Brie Larson stars as the Captain, though she’s also known as Vers (pronounced “Veers”), member of a group of self-proclaimed intergalactic do-gooders called the Kree (pronounced “the Kree”). We meet her in an opening sequence that’s so heavy on alien terminology you might mistake it for an exotic recipe: take a dash of Soh-larr, blend in Korath and Yon-Rogg, add Torfa (if desired) and voila! Freshly baked Hala.

Nick Fury (Samuel L. Jackson). Chuck Zlotnick/Marvel

Hala is actually the name of Vers’ homeworld, although she keeps having flashbacks to a planet everyone in the movie insists on calling C-53. (Hint: It has the highest concentration of pubs outside the Trappist system.) It’s also where she happens to crash-land after a tussle with a race of shapeshifters called the Skrulls. She ends up inside a Blockbuster, next to a Radio Shack, which does seem like it might be a different planet. In fact, it’s this one in June, 1995.

That means arms dealer Tony Stark is still building his fortune, Captain America is still frozen in ice, and Spider-Man hasn’t even been born. But Nick Fury is already an agent of SHIELD, played by a digitally de-aged Samuel L. Jackson, an effect that takes some getting used to. Never one to look a gift Kree in the mouth, he quickly throws in his lot with Vers, who has to track down an Earth scientist (Annette Bening) and her plans for a light-speed engine before the Skrulls get to her.

It must be said that light-speed seems an odd MacGuffin for a cinematic universe where characters are forever hopping from one star system to another, but whatever. The screenplay, by a mostly female quintet that includes co-directors Anna Boden and Ryan Fleck, also gets a bit hazy with the nature of Marvel’s powers, although they certainly blossom during the course of this origin story.

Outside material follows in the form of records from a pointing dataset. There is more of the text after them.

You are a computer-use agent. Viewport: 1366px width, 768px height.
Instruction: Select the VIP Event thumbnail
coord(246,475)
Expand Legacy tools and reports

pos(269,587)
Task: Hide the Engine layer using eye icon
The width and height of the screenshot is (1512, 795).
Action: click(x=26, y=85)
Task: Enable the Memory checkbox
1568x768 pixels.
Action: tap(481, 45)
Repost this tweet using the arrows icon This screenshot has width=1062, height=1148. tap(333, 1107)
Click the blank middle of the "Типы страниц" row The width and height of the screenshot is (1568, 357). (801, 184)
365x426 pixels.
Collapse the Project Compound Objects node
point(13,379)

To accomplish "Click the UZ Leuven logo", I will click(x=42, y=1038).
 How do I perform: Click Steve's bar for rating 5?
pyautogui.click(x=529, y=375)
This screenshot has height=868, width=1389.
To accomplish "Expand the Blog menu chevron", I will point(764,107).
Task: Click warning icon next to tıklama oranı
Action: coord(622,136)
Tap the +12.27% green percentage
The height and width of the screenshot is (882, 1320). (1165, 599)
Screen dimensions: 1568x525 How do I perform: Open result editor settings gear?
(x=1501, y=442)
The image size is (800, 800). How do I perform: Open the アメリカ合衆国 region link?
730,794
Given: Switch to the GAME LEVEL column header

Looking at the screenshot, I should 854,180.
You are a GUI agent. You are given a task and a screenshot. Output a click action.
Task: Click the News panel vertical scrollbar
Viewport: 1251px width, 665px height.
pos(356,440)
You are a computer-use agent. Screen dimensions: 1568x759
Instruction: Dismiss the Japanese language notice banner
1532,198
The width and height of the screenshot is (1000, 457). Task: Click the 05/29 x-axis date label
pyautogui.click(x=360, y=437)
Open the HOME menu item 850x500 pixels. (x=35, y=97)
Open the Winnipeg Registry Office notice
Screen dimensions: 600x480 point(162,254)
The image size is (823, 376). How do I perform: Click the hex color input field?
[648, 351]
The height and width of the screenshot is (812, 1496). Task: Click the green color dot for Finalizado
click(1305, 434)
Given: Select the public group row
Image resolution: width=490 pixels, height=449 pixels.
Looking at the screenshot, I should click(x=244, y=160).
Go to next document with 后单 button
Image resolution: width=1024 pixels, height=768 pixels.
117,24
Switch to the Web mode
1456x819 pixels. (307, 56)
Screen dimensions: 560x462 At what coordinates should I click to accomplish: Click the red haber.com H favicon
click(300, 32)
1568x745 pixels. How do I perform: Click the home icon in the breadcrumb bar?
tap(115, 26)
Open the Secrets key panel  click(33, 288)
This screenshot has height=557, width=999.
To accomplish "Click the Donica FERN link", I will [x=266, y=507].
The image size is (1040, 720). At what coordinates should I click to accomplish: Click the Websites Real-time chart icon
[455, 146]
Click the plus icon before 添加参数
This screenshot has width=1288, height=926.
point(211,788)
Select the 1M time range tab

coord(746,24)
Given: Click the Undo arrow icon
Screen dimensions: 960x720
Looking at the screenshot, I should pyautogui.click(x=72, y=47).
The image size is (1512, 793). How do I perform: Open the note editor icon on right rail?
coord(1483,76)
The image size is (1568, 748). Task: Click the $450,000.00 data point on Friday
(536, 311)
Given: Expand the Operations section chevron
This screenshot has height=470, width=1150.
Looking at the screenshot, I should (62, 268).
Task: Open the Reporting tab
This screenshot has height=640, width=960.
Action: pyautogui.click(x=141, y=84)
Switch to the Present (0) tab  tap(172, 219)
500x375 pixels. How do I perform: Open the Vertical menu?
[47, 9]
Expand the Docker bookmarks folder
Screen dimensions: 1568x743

Leader of Starforce (Jude Law), Ronan (Lee Pace), Korath (Djimon Hounsou), Att-Lass (Algenis Perez Soto), Carol Danvers/Captain Marvel (Larson), Bron-Char (Rune Temte) and Minn-Erva (Gemma Chan). Chuck Zlotnick/Marvel

By an odd coincidence, Captain Marvel is the second movie in a month to feature a female protagonist trying to solve the mystery of her own backstory. Both even include a scene of someone being tossed across a room into a jukebox. (See Alita: Battle Angel. Actually, don’t.)

This one works as well as it does thanks to Larson’s very human take on the role – she’s resolute, often perplexed, open-minded; in a word, redoubtable. She takes an Earth name, because Vers sounds silly. Oh, and she smiles, with one hilarious exception that must have been added late in production after internet trolls said she looked too serious in the trailer.

In fact, Captain Marvel works right up to the point where it doesn’t. The last third of the film devolves into a series of battles between Captain Marvel and her enemies, but also apparently between the film’s editor and cinematographer (visually, these scenes are almost incoherent), and between the directors and the studio.

Boden and Fleck got their start with a pair of low-budget charmers – Half Nelson (2006), starring Ryan Gosling as a drug-addicted high-school teacher, and the immigrant/baseball drama Sugar (2008). They’re worth checking out – just as you couldn’t go wrong with any of the indie back catalogue of Ragnarok director Taika Waititi – but neither one features a character who can shoot photon blasts from her hands. And that lack of experience shows in the film’s climax.

There are also some issues with character motivation that would be difficult to unpack without landing on Planet Spoiler; suffice to say if you have a BS detector (I believe the Marvel-approved term is Spidey sense), it may be quivering at some point. But Captain Marvel takes it all in stride, aided by some fine comrades. Clark Gregg returns as Agent Coulson, the greatest unsung Marvel hero. Lashana Lynch plays a fighter pilot with the badass name of Maria Rambeau; if that’s not enough, her call sign is Photon.

In short, there’s so much to love in Captain Marvel – including a mid-credits sting that nicely sets up the next Avengers movies, now just seven weeks away – that it’s nigh impossible to hate the movie, despite its many flaws. Magnanimity may be a trait of superheroes, but it’s one audiences will need to embody themselves if they’re to truly enjoy this latest chapter.